Il faut remarquer, dans le rôle d’Endimione, la très belle ligne de Tim Mead, dans la première distribution, et la prestation tout à fait formidable de Xavier Sabata dans la seconde. Monica Bacelli a été une Diane très convaincante aussi bien pour sa voix que comme comédienne; malheureusement son costume ne met pas pleinement en valeur ses charmes – ah, les costumes de Buki Schiff! mais passons... – et la direction d’acteurs la contraint à multiplier les grimaces comiques. Teresa Iervolino, dans la seconde distribution, a été une Diane un peu différente, avec sa personnalité et sa ligne, belle et semble-t-il un peu hors de style. Dominique Visse exagère dans son Satirino, un peu trop comique.

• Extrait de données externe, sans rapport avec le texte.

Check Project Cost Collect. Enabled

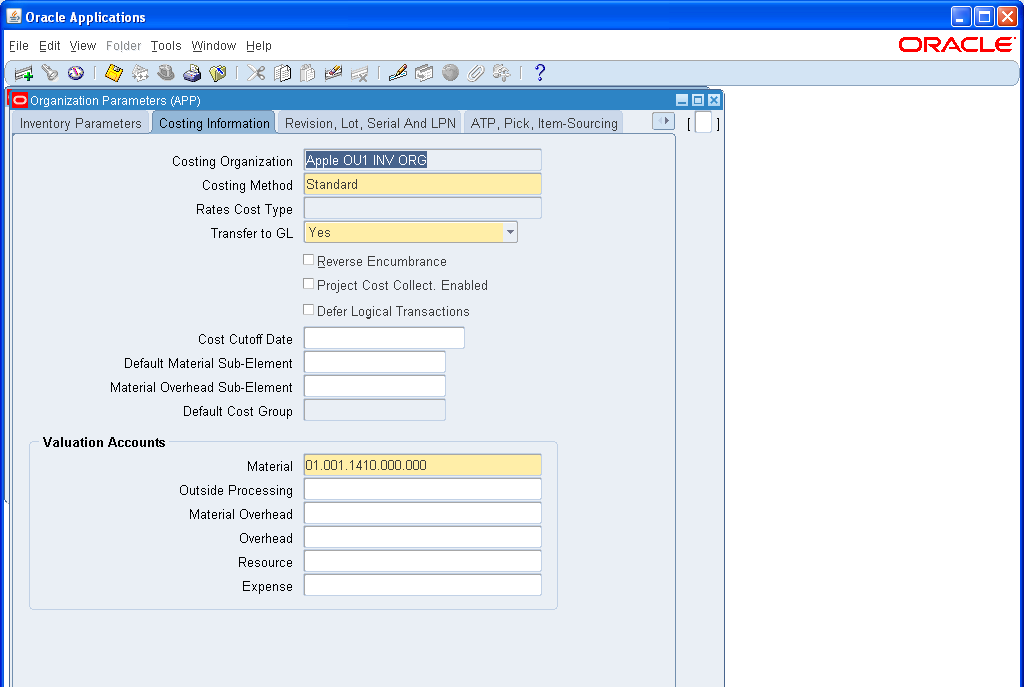[x=310, y=285]
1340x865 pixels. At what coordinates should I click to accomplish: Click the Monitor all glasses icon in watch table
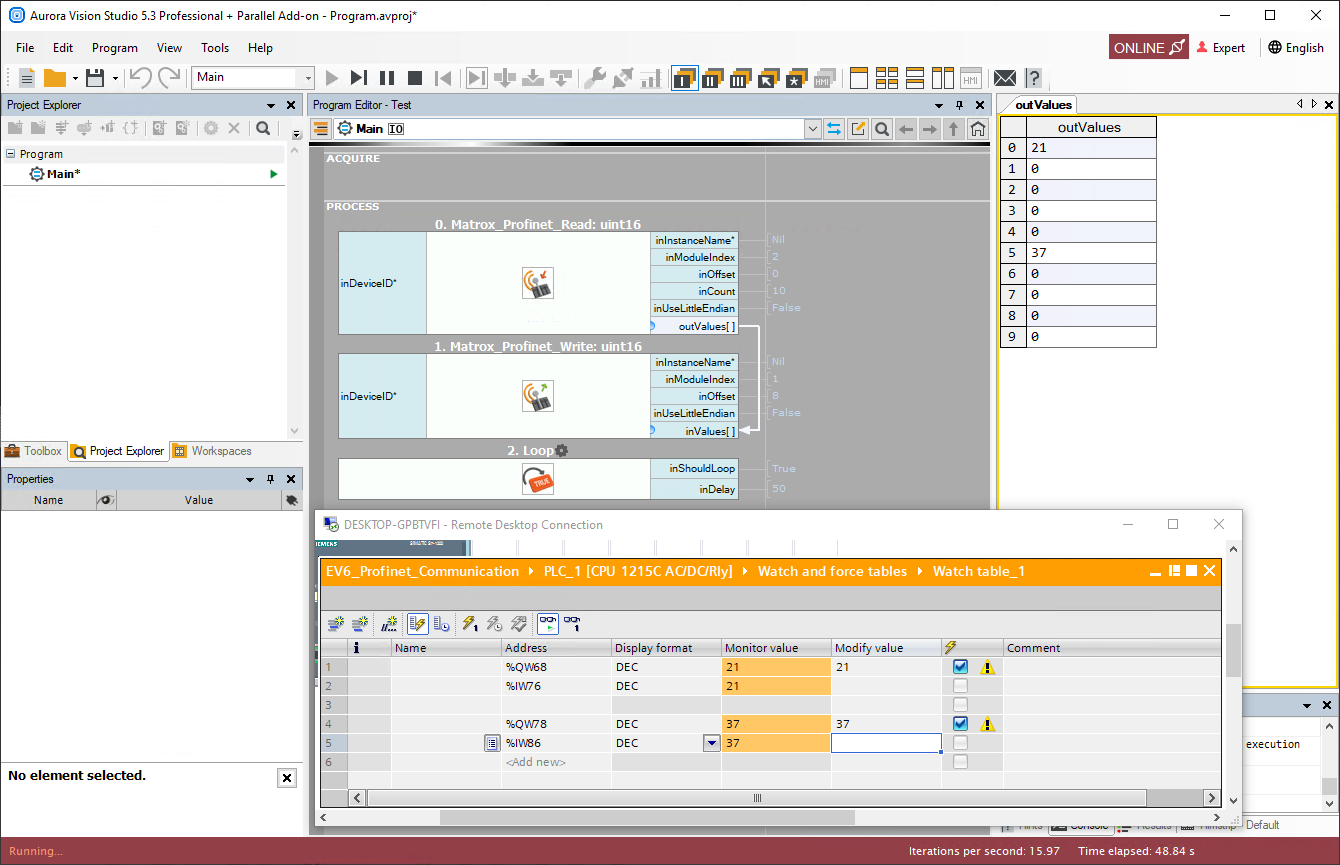548,624
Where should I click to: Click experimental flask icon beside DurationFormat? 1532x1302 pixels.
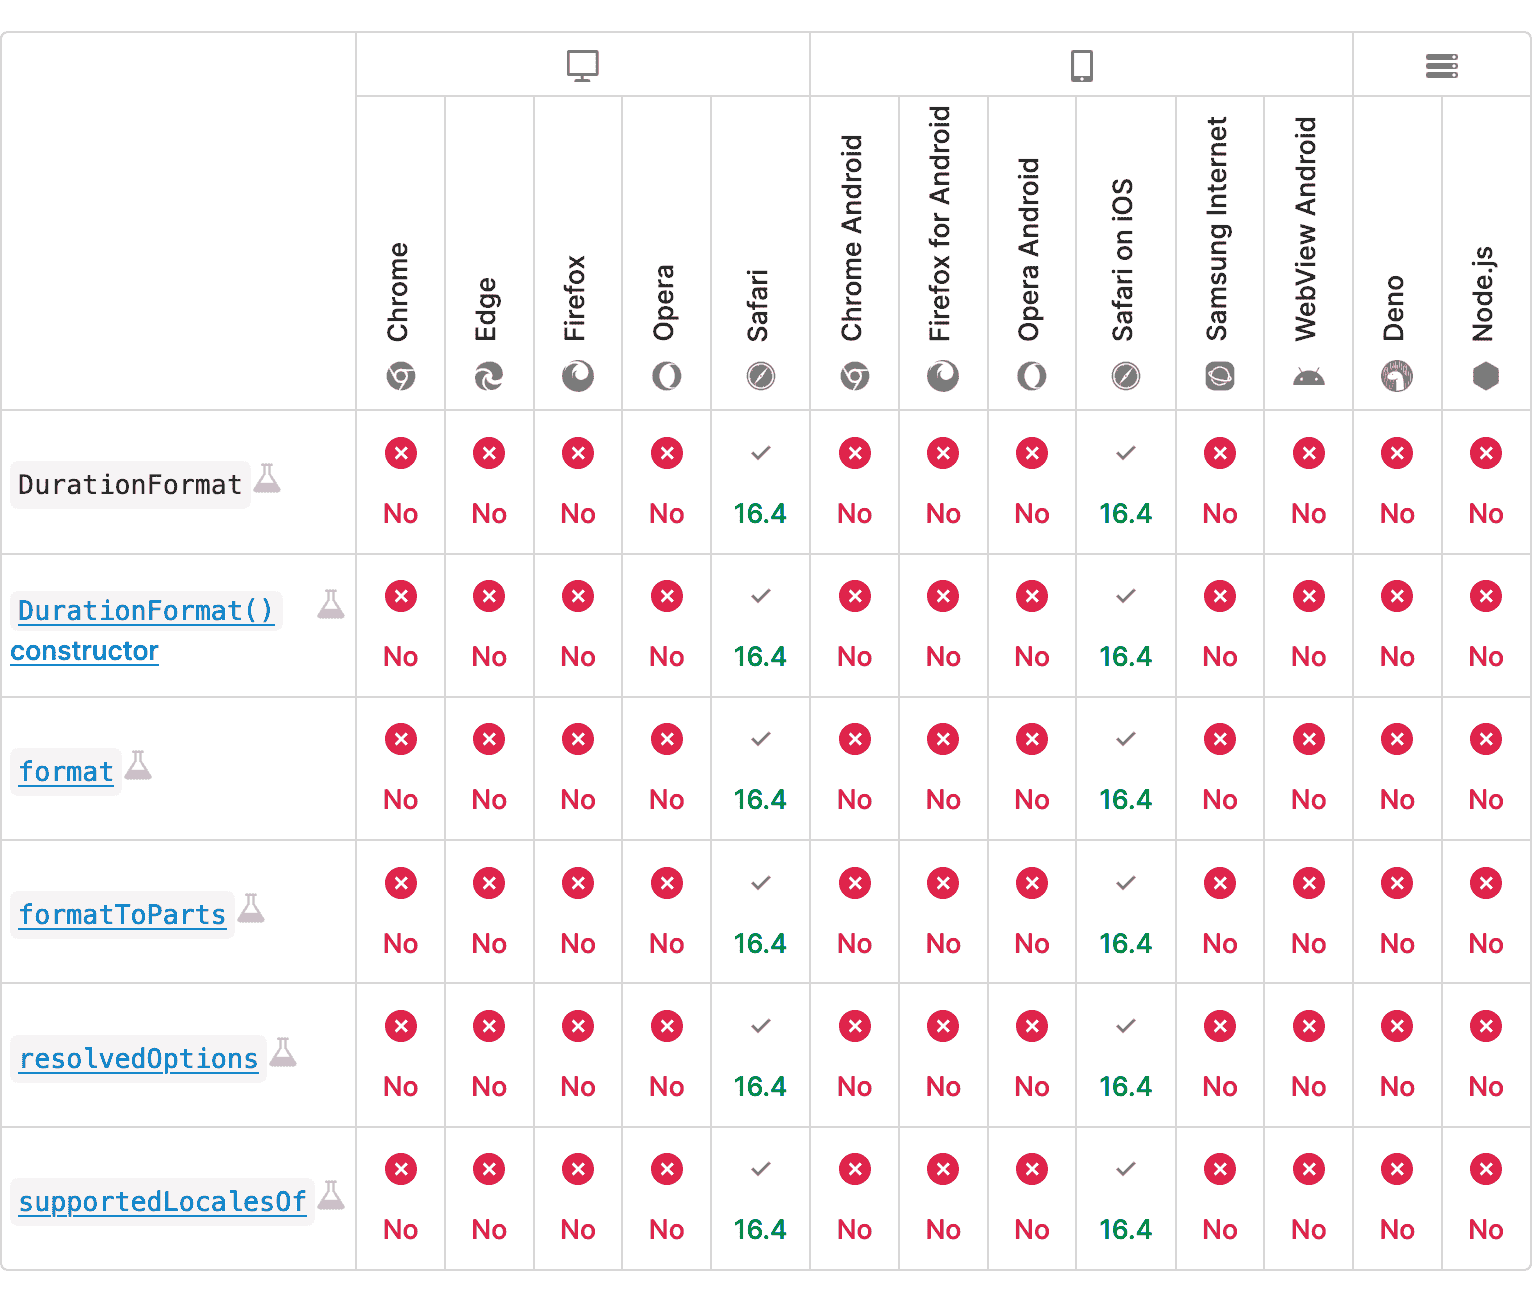point(267,479)
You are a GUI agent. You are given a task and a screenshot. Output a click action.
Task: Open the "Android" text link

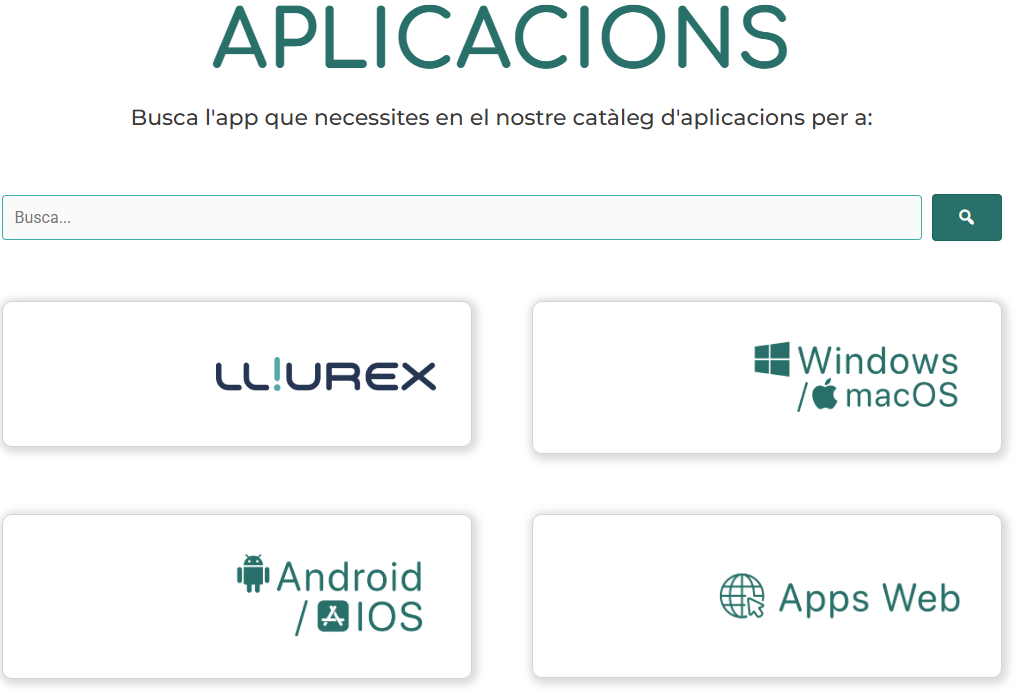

Andrea Mastroni, satyre devenu centaure dans cette production, a une voix profonde et belle. Nikolay Borchev et Borja Quiza défendent bien leurs Mercure dans des costumes et des visages crûment dorés.


On aimerait bien voir un jour une Calisto avec une Linfea jeune, pas une dame âgée chantée par un homme, comme une tradition étrangère à l’original (depuis Leppard) semble l’avoir imposé, peut-être par la force de ce choix pour un personnage comme l’Arnalta de Poppée: le comique clownesque en serait atténué, mais l’humour, l’ironie et l’espièglerie seraient toujours là.


Malgré tout, cela valait la peine... et on ne fut pas «à la peine», absolument pas. Malgré tout, ce fut un plaisir. Cavalli doit être parmi nous, son œuvre, que nous connaissons au travers d’approximations ou parfois de vraies réussites, et par des enregistrements audio ou vidéo, nous en convainc depuis longtemps.